Just ask any priest who hears confessions.  Priests, though a very small and unique subset of the population, are still a microcosm of the entire society.  Just as there are wonderfully good and holy lay people, so there are wonderfully good and holy priests.  We expect more from our priests, and that is an honest and worthy expectation, but is that actually realistic?  As far as sins go, there are lustful, prideful, sinfully ambitious, greedy, etc. inclinations in priests just as in laity.  And priests fall; so do bishops.

What is really unfortunate is not that our expectations of the ordained are high, but that we do not adequately train our priests to live out those high expectations.  For instance, the laity expect priests to be celibate, but they also wish priests could be married.  Kind of bi-polar don’t you think? Does the laity really think the day to day experience of the priest in the parish is supportive of his celibate lifestyle?  I’ve never heard a priest say, “Thank God for my parishioners; I feel truly supported in my celibacy because they value and are so happy because of the lifestyle I lead.”  I am sad that I have never heard that. Most priests I know value and verbally appreciate married couples and their lives together.  Why is that not reciprocated?

The Crisis Is Not Peculiar To The Church

The way sexual abuse is handled by the Church is better now than it was, but in the early years of dealing with the crisis (c.2002), the Church functioned as every secular institution currently functions with this travesty:  denial, movement of perpetrators, treatment of some kind, reluctant admission and removal, a turn to legal remedies, compensation of victims.  I mention secular institutions because by and large they have not reformed.  It amazes me how all bureaucracies handle this issue the same way.  Perhaps this is a human and not simply ecclesiastical problem.  Perhaps we need a wider more comprehensive vision.

The Main Problem With the Crisis in the Church: Abuse of Authority

The scandal in the Church grew deeper last year when we discovered a true cancer in the ecclesiastical leadership of the Church.  This must be the main concern.  The sinfulness of priests is somewhat understood by the laity.  The fact that a few priests may do criminal things is also recognized.  But what really eats at the laity and find very hard to forgive is the cavalier use of episcopal authority in a venal or illegal way by some high ranking clerics.  The abuse of authority is an offense not easily excused by personal weakness or defect.  It’s a conscious choice to do wrong in the name of the Church.  I’m not talking about well meaning bishops who like the rest of us have tried to come to grips with the darkness and sinfulness of the sexual abuse crisis and only in the past two decades have begun to get it right.  I’m speaking of those who understand the problem quite well and still choose to obfuscate, ignore or be complicit in the area of sexual abuse or other sins that the ordained may commit.  The abuse of authority whether in the areas of sex, wealth, or the pursuit of power is where the laity draw the line, and good for them!  But the Church lacks the necessary checks and balances to draw this line clearly.

From Darkness To Light

I believe we will get through all the scandal and heartache and be a better Church because of it. I believe there are still dark days ahead.  But I also believe that Christ still guides his Church.  It is administered by sinful human beings, but God will work his will one way or another.  We will be purified.

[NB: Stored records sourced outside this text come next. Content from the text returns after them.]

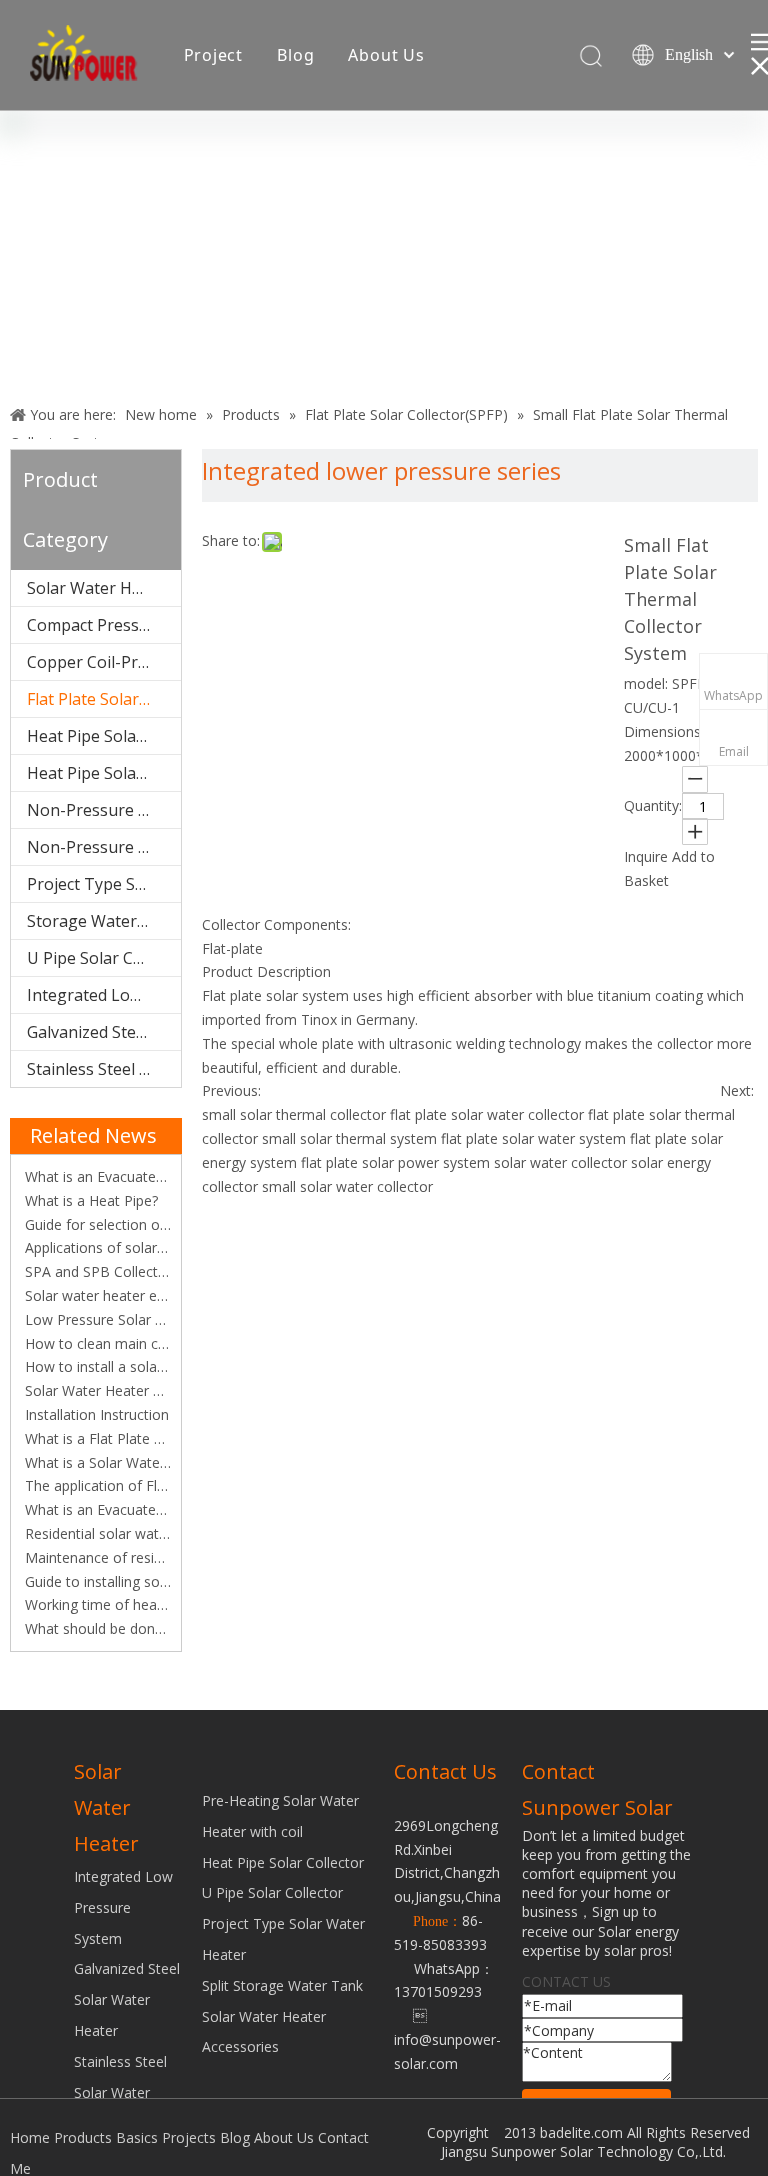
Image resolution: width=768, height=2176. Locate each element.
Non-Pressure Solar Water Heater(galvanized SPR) (104, 847)
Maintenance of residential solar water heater (96, 1557)
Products (83, 2137)
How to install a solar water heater (96, 1366)
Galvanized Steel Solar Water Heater (104, 1032)
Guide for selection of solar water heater (96, 1224)
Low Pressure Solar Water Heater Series (96, 1319)
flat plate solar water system (533, 1138)
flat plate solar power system (395, 1162)
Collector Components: (276, 924)
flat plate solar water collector (487, 1114)
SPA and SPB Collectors (96, 1271)
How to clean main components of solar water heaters (96, 1343)
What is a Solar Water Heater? (96, 1462)
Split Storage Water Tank (282, 1985)
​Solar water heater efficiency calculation (96, 1295)
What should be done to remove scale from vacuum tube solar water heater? (96, 1628)
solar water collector (560, 1162)
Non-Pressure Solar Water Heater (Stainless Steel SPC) (104, 810)
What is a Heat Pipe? (89, 1200)
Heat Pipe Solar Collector (283, 1862)
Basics (137, 2137)
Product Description (266, 971)
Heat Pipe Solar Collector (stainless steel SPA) (104, 773)
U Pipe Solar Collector (272, 1892)
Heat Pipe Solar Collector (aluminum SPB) (104, 736)
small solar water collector (347, 1186)
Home (30, 2137)
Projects (189, 2137)
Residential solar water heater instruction (96, 1533)
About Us (386, 55)
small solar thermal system (349, 1138)
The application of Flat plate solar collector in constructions (96, 1485)
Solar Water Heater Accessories (104, 588)
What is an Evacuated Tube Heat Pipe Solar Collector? (96, 1176)
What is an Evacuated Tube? (96, 1509)
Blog (295, 55)
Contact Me (231, 173)
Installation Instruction (95, 1414)
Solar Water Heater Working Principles (96, 1390)
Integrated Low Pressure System (104, 995)
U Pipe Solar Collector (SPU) (104, 958)
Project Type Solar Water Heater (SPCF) (104, 884)
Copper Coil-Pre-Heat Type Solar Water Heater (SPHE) (104, 662)
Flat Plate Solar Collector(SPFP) (104, 699)
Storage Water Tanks (104, 921)
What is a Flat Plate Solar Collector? (96, 1438)
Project (214, 55)
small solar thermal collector (294, 1114)
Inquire (646, 856)
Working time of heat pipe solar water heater (96, 1604)
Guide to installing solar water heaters (96, 1581)
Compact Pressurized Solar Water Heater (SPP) (104, 625)
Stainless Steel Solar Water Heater (104, 1069)
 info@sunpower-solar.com (447, 2039)
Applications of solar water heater (96, 1247)
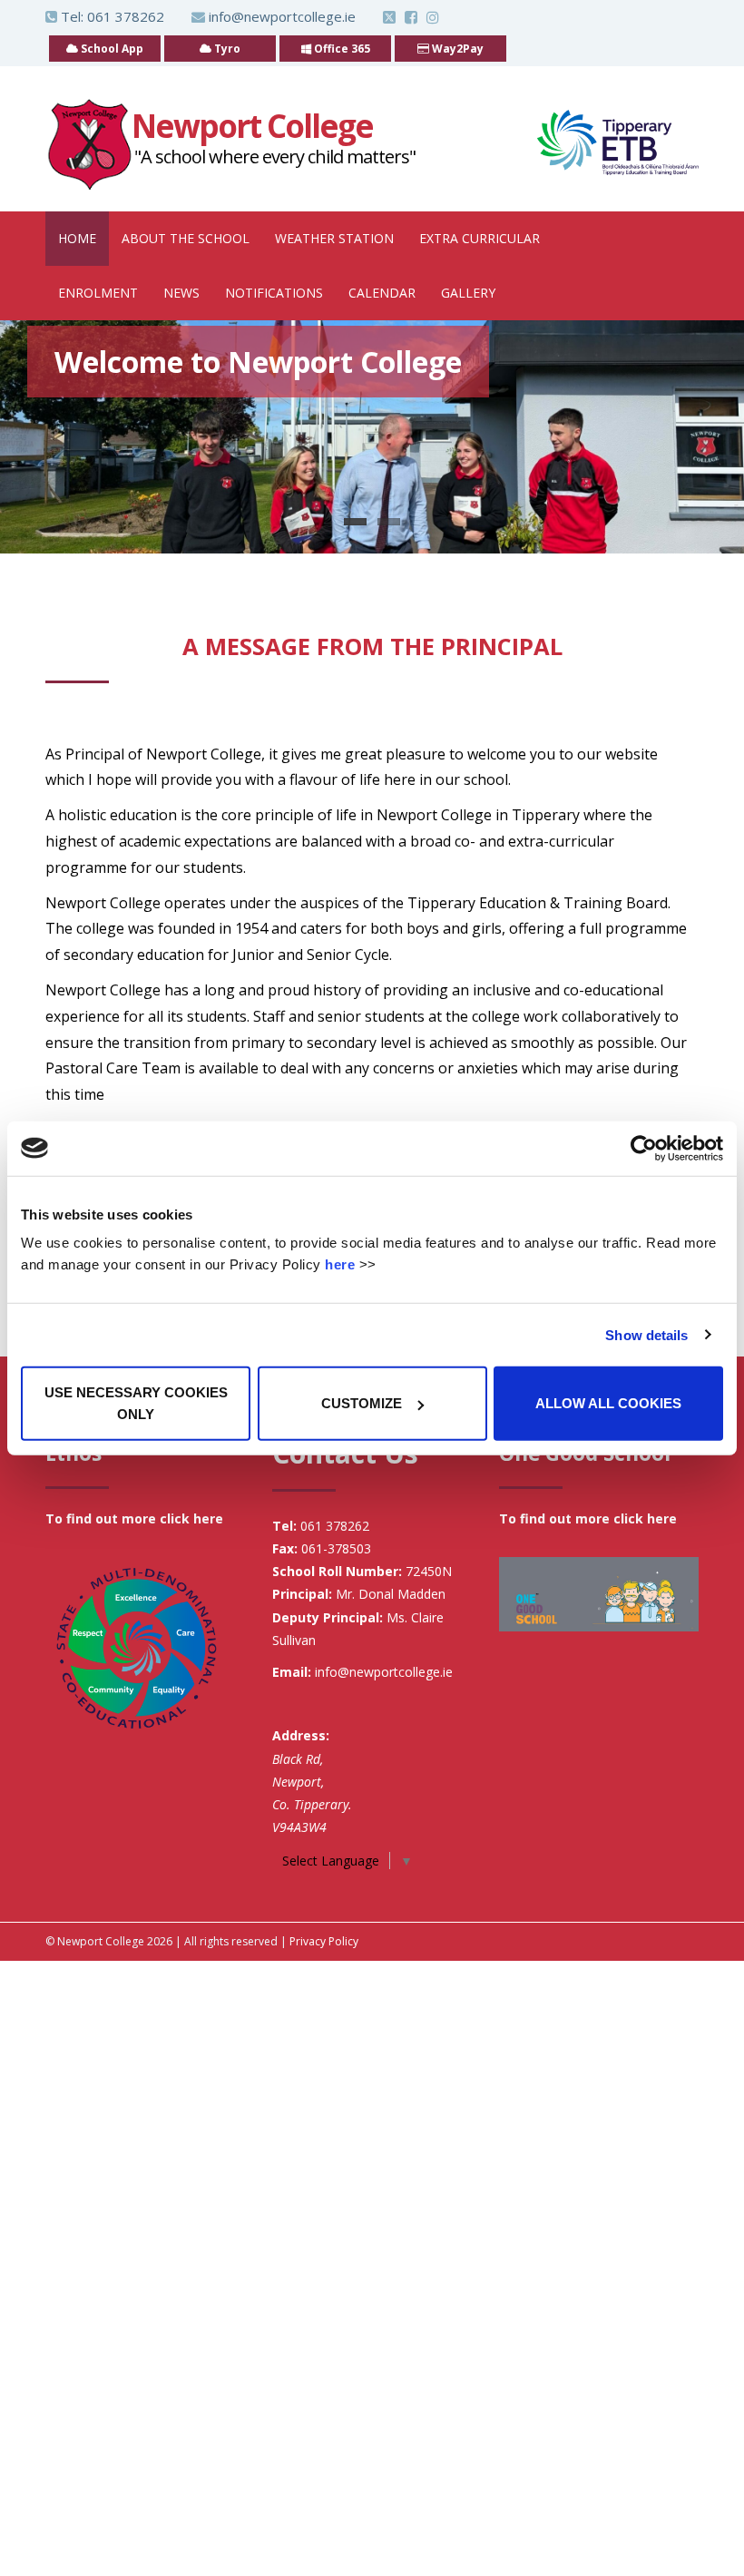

I do not know if I am right about the above points I mentioned.  I wrote about them because I think they are worth discussing.  This blog gets FaceBook time and that unfortunately means that some folks will simply erupt with emotion, or make comments based on pre-conceived notions.  I’m looking for a thoughtful and mature discussion.  I thought these points worth raising because it might spark some movement forward through this dark valley, even if the only guide is the whisper of the Holy Spirit. I hope that’s the end result because being in hell with good company sounds like a despairing future if we cannot solve this crisis.